Отхаркивался кровью - попал в одно лицо. Получил в ухо. Ухо заплыло.
Вопросы те же.
               
 Будто провалился во тьму. Очнулся в комнатке без окон. На полу - кирпичи и шайка с раствором. Кто-то громко сказал: клади!
 Начал класть. Явился кто-то важный, тихий. Сел на табурет, стал смотреть, как клал.
 Печка быстро росла, пошёл дымоход.
 Стоп! Тихий оживился.
 Пенсне упало, глаза забегали:
 - Почему пропустил два кирпича?!
 - Да на кой они! Тайник же!
         
 В лесу над болотцами таяло ночное волшебство.
 Деревню заволокло маревом рассвета. В нём едва различимы были две осинки у колодца.
 Под осинками, словно притаившись, лежал кто-то. Видна была только яркая рубаха да упавшая рядом шапка. К земле грустно склонялась сломанная веточка.
 Лишь соловьям та смерть была не указ - они заливались прямо над бедолагой, будто смеясь над костлявой: весна!
 Уже перед самой зарёй пастух, разглядев рубаху под осинками, приготовив кнут, двинулся к ней:
 - Никак, Евлампий прилёг, хотя кто его знает..
Подойдя, отшатнулся: трава вокруг залита кровью, голова разрублена.
Помчался по деревне с воплем: «Убилиии!!»
 Из домов повыбегали; криков прибавилось, толку - нет. Каждый лез поближе к убиенному, потом в ужасе отскакивал.
Странно, но убитый был не Евлампий, хотя необычайно похож: бородища до пояса!
Послали за писарем и полицией. Писарь явился первым и почему-то сразу кинулся осматривать руки несчастного. И точно: на них разглядели следы чернил.
  - Он! - заверещал, побледнев, писарь. - Он! Ввечеру заявился с бумагами, разбери, мол, чертёж. А чертеж замысловатый: то ли печка на нём, то ли телега какая, не понял я. Ну провозились до полуночи, потом он шапку сгрёб  -  и домой!               
 А тут и полиция подоспела. Как начали беднягу на повозку грузить - а у него борода возьми и отпади! Страх и ужас: на всех глянуло бабье личико, да какое! Как взялись за рубаху - а она пустая почти: до того она, женчина та, тоща была!
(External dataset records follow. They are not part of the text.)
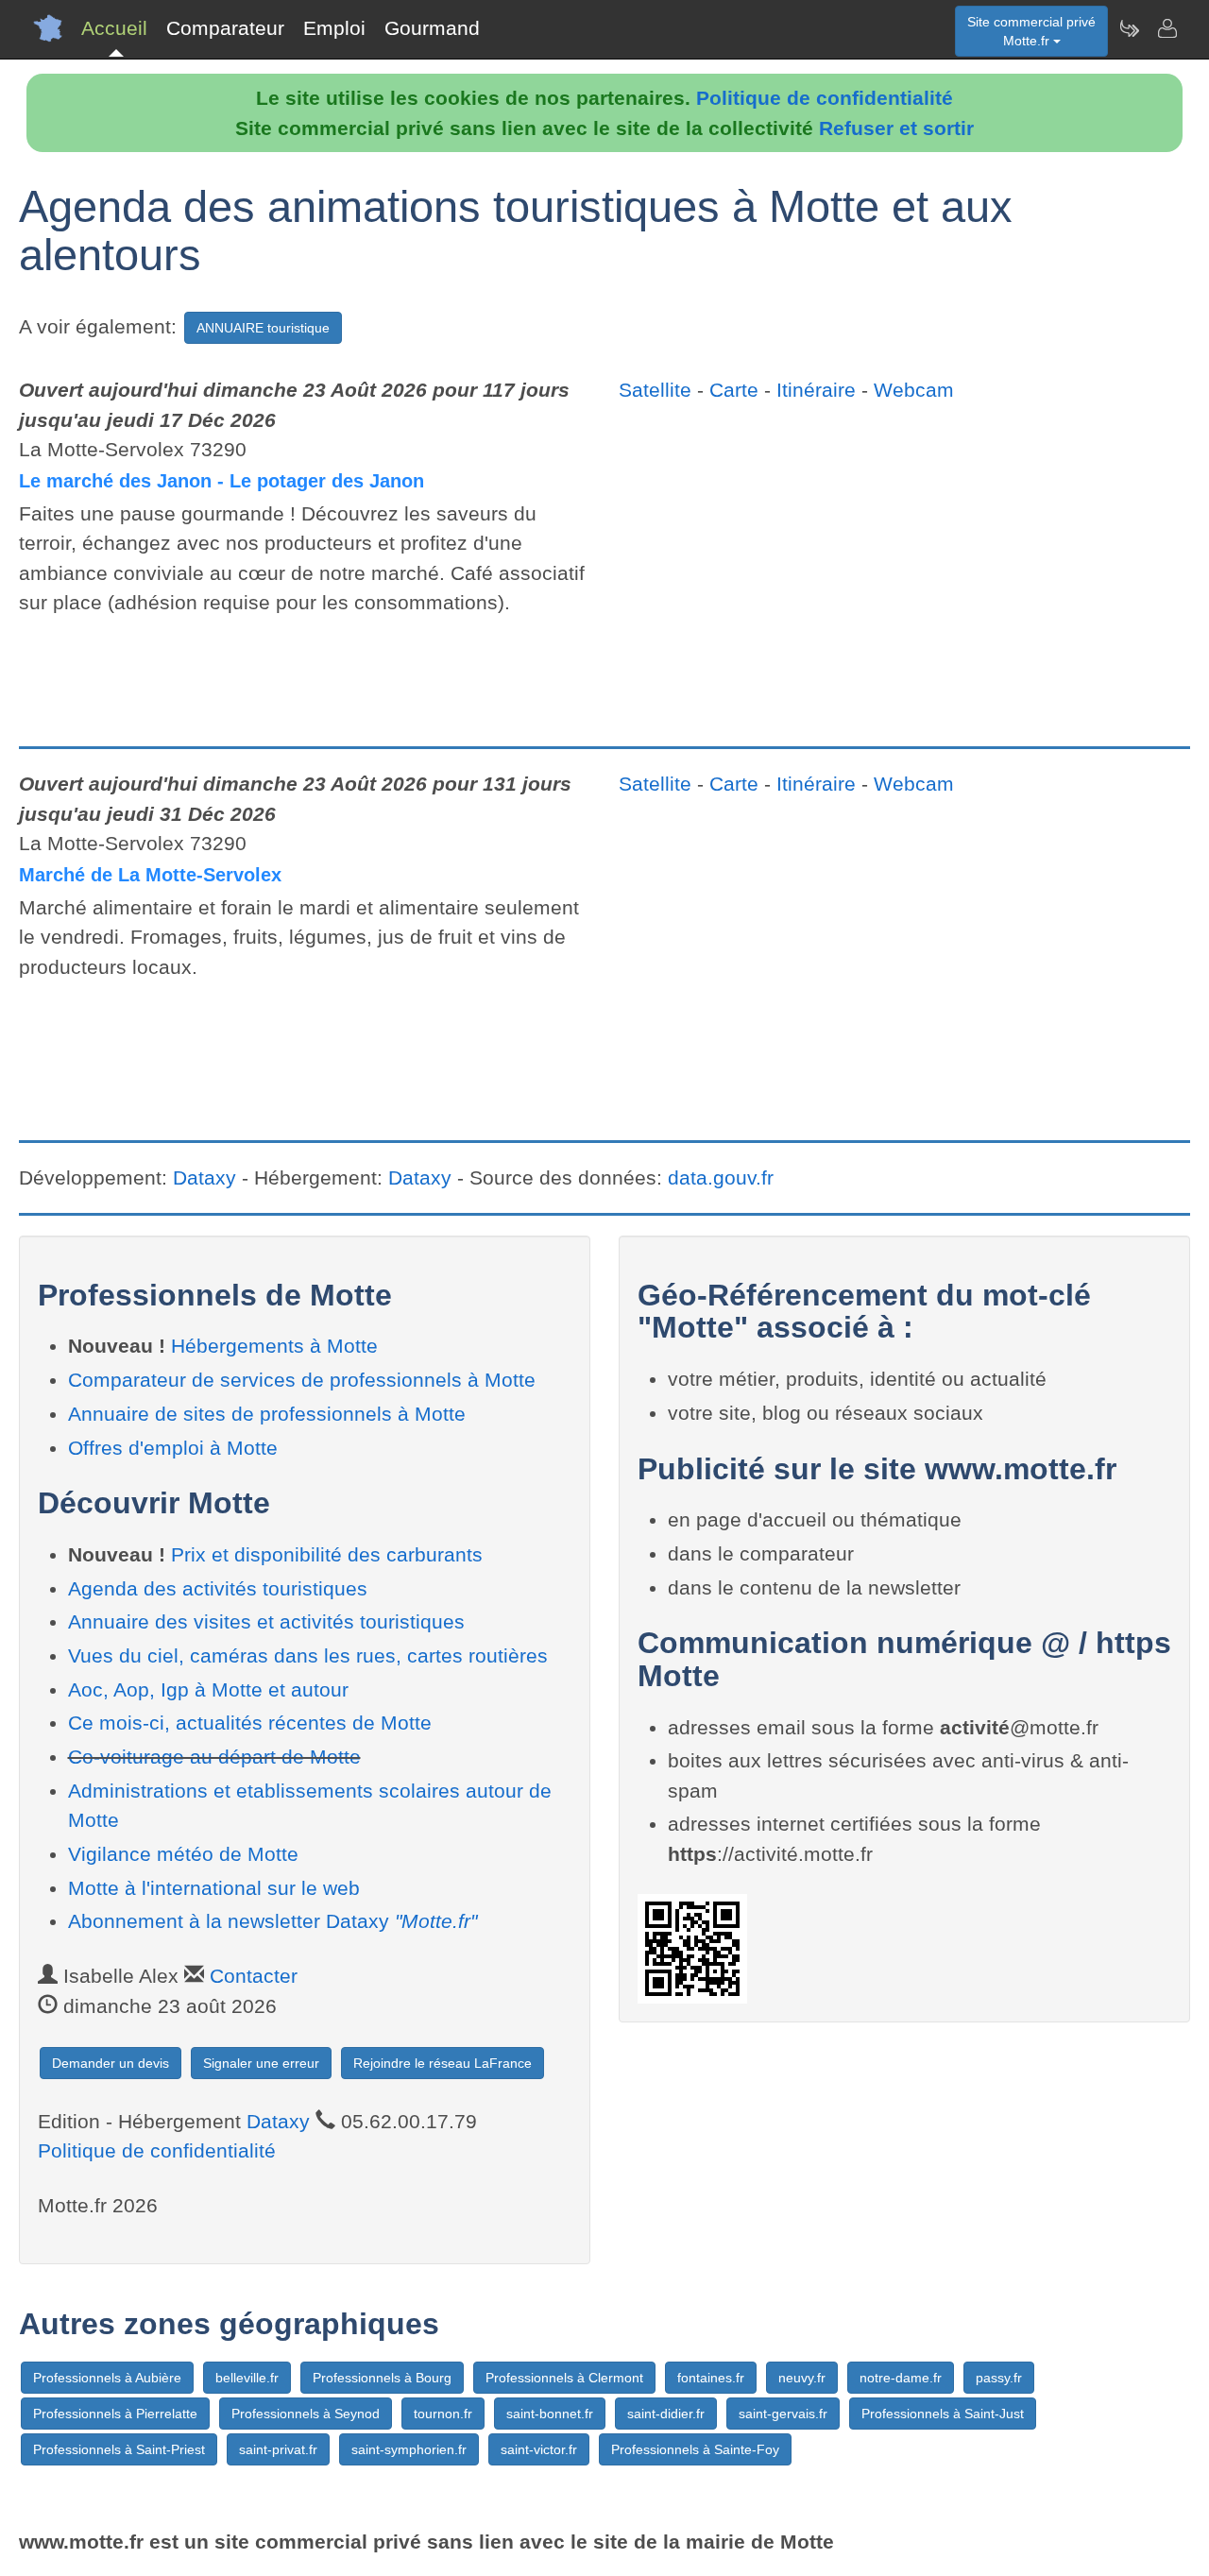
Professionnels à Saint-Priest (119, 2449)
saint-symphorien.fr (409, 2449)
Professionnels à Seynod (305, 2413)
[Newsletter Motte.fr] (1129, 28)
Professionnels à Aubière (107, 2377)
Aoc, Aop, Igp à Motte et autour (208, 1689)
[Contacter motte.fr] (1166, 28)
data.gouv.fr (721, 1177)
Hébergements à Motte (274, 1345)
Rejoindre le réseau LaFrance (442, 2063)
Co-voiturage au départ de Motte (214, 1756)
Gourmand (432, 28)
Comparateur (225, 28)
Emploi (334, 28)
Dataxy (204, 1177)
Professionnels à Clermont (564, 2377)
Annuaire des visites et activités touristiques (266, 1621)
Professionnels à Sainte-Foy (695, 2449)
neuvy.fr (802, 2377)
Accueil (114, 28)
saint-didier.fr (666, 2413)
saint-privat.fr (278, 2449)
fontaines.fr (710, 2377)
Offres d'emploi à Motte (173, 1448)
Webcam (914, 390)
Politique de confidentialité (824, 98)
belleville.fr (247, 2377)
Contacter (254, 1976)
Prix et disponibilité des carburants (327, 1554)
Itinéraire (816, 390)
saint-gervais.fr (783, 2413)
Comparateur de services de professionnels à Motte (302, 1379)
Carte (733, 390)
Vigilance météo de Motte (183, 1854)
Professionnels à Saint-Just (942, 2413)
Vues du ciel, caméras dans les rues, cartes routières (308, 1655)
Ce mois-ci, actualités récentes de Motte (250, 1722)
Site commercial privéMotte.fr (1031, 31)
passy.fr (999, 2377)
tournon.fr (443, 2413)
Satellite (655, 390)
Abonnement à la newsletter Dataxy (272, 1921)
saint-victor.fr (539, 2449)
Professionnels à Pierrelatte (115, 2413)
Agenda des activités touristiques (217, 1588)
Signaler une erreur (261, 2063)
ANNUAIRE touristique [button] (263, 327)
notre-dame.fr (901, 2377)
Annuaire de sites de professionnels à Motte (267, 1413)
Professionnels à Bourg (382, 2377)
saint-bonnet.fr (549, 2413)
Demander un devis (110, 2063)
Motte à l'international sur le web (214, 1888)
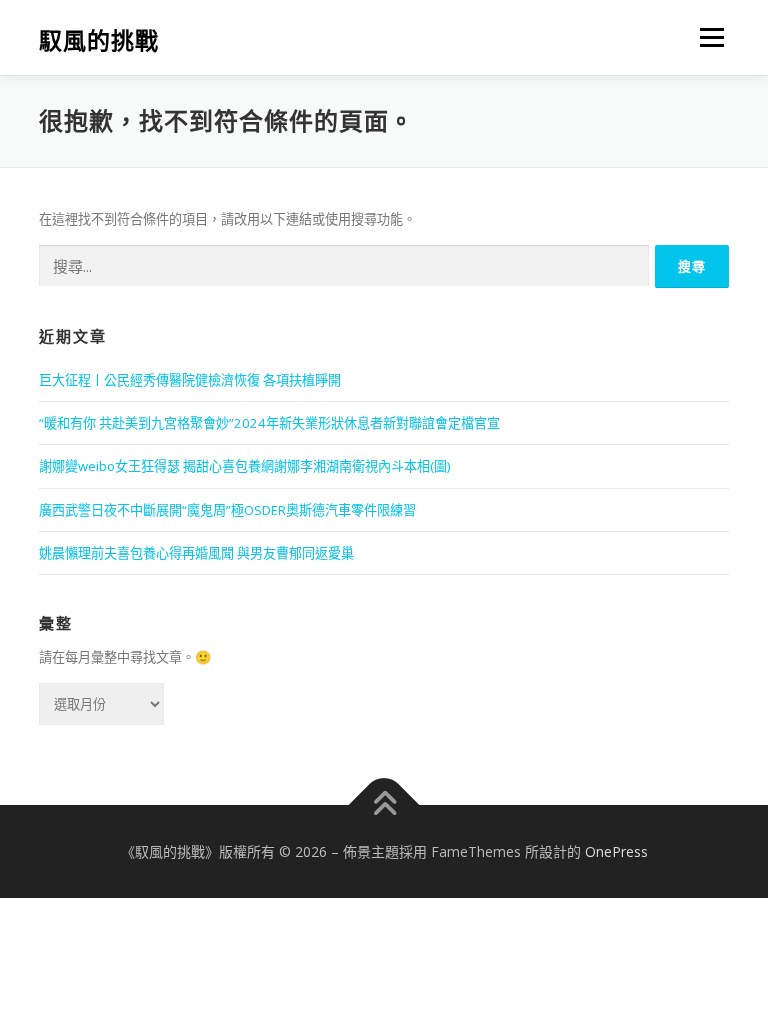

 В Петербурге «Дело ряженых» стало приобретать ощутимые формы. К нему были прикреплены свежие силы из части тайной полиции и внешней разведки.
 Осведомителей и доносителей было без числа. Работа кипела. Только вот в самом деле начали происходить какие-то странные процессы: оно будто таяло на глазах. Все ниточки растворялись в воздухе.
 Решили дело срочно переквалифицировать. И тогда всё стало ясно: оно не государственной важности! Это чей-то дурацкий розыгрыш! Но кто мог играть в таких масштабах? Откуда брались средства для игры?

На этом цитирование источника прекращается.